--- BEGIN Source passage ---

In this section below we summarize the results of these calculations. We shall use the Mathematica functions of Appendix A to create plots of the chemical potential and the series approximations given. A Mathematica notebook creating the plots below is given in Supplementary Information MOESM1_ESM.nb.

4.1 Maxwellons in 1d

In Eqs. (21) and (18) we put \(d=1\) giving
$$\begin{aligned} \mu _{{\mathrm {M1}}}^*(\tau )&=\tau \log \left( \frac{2}{\sqrt{\pi } }\tau ^{-1/2}\right) , \end{aligned}$$
(24)
$$\begin{aligned} z_{{\mathrm {M1}}}(\tau )&=\frac{2}{\sqrt{\pi }}{\tau ^{-1/2}}. \end{aligned}$$
(25)

4.2 Fermions in 1d

In Eqs. (22) and (19) we put \(d=1\) giving
$$\begin{aligned} \mu _{{\mathrm {F1}}}^*(\tau )&=\tau \ln \left\{ -{\text {Li}}_{1/2}^{-1} \left[ -\frac{2}{\sqrt{\pi }}\tau ^{-1/2}\right] \right\} , \end{aligned}$$
(26)
$$\begin{aligned} z_{{\mathrm {F1}}}(\tau )&= -{\text {Li}}_{1/2}^{-1}\left[ -\frac{2}{\sqrt{\pi }}\tau ^{-1/2}\right] . \end{aligned}$$
(27)

--- END Source passage ---
--- BEGIN Data shown ---

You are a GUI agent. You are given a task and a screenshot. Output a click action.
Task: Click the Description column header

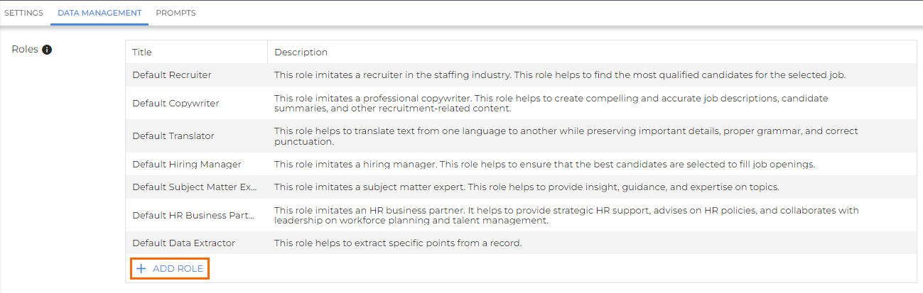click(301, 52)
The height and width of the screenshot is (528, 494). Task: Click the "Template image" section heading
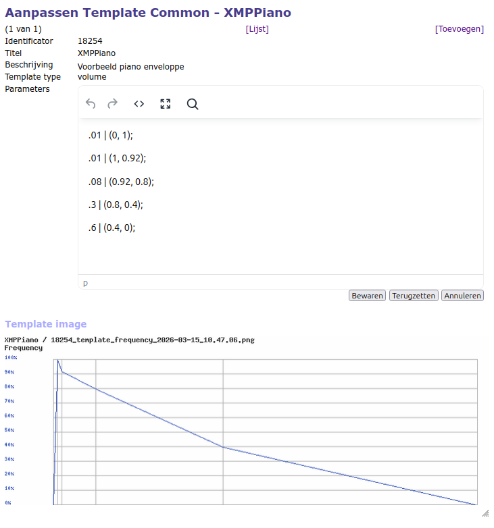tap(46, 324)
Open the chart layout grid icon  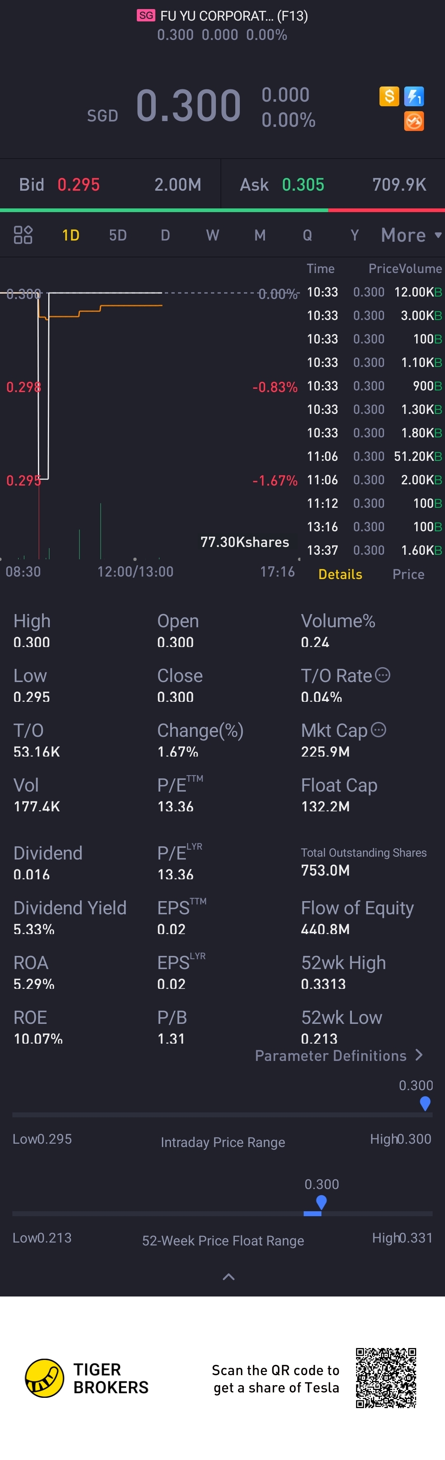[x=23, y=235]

--- END Data shown ---
--- BEGIN Data shown ---

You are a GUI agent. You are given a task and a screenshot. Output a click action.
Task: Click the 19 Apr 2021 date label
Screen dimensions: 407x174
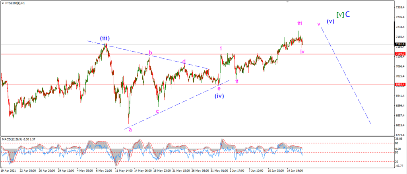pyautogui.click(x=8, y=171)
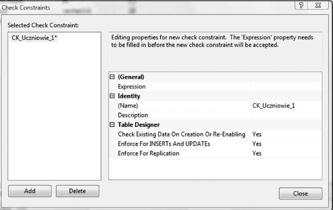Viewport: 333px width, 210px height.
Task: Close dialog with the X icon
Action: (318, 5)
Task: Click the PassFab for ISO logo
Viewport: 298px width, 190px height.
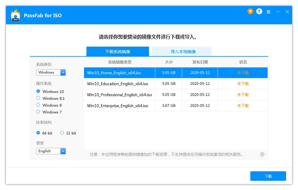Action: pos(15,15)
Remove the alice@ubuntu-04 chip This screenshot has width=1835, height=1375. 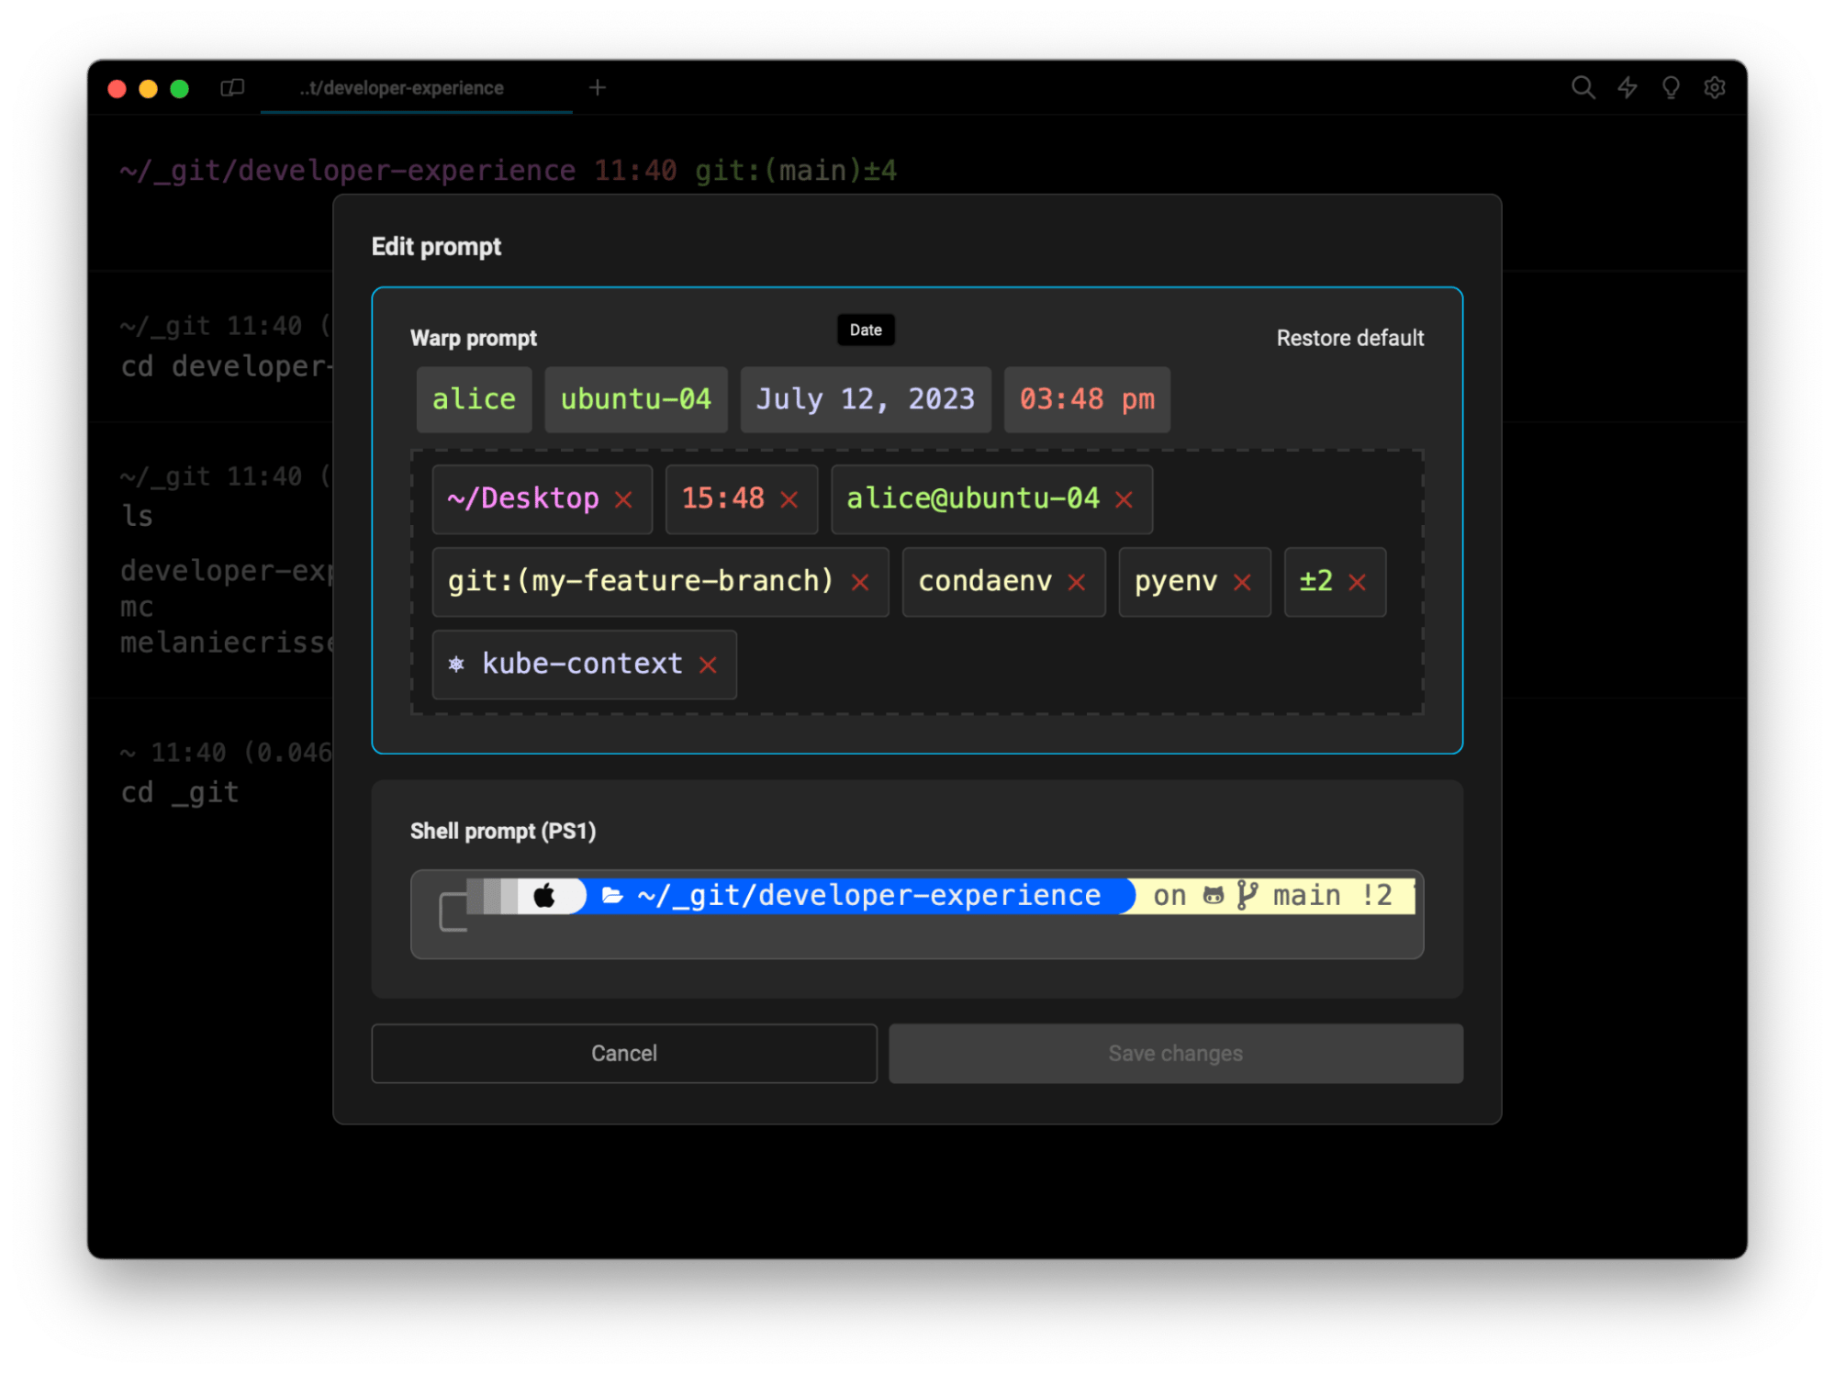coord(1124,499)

--- END Data shown ---

● **Requests**
A - In the passage on chemical potentials of Maxwellons and fermions, which file contains the Mathematica notebook that creates the plots?
B - Write the next part of the passage on chemical potentials of Maxwellons and fermions, continuing after equation (27).

● **Responses per task**
A - Supplementary Information MOESM1_ESM.nb

B -
Chemical potential—low-temperature series
$$\begin{aligned} \mu _{{\mathrm {F1}}}^*(\tau )= 1 +\frac{\pi ^2 }{12}\tau ^2 +\frac{\pi ^4 }{36}\tau ^4 +\frac{7 \pi ^6 }{144}\tau ^6+\cdots \end{aligned}$$
(28)
Chemical potential—high-temperature series
$$\begin{aligned} \begin{aligned} \mu _{{\mathrm {F1}}}^*(\tau )&= \tau \log \left( \frac{2}{\sqrt{\pi } }\tau ^{-1/2}\right) + \sqrt{\frac{2}{\pi }}{\tau }^{1/2} +\frac{\left( 9-4 \sqrt{3}\right) }{3 \pi }+{}\\&\quad +\frac{4 \left( 5 \sqrt{2}-4 \sqrt{6}+3\right) }{3 \pi ^{3/2}}\frac{1}{\tau ^{1/2}} -\frac{\left( 12 \sqrt{2}-48 \sqrt{3}+71\right) }{3 \pi ^2 }\frac{1}{\tau }+\cdots . \end{aligned} \end{aligned}$$
(29)
The first term is the Maxwell chemical potential.
The 1d Fermi chemical potential, together with low-T and high-T approximations, is shown in Fig. 1.
Fig. 1

Fermi chemical potential in 1d. E is the exact result Eq. (26), L is the low-temperature approximation: the first two terms of Eq. (28), M is the Maxwell expression Eq. (24), H is the high-temperature approximation: the first two terms of Eq. (29)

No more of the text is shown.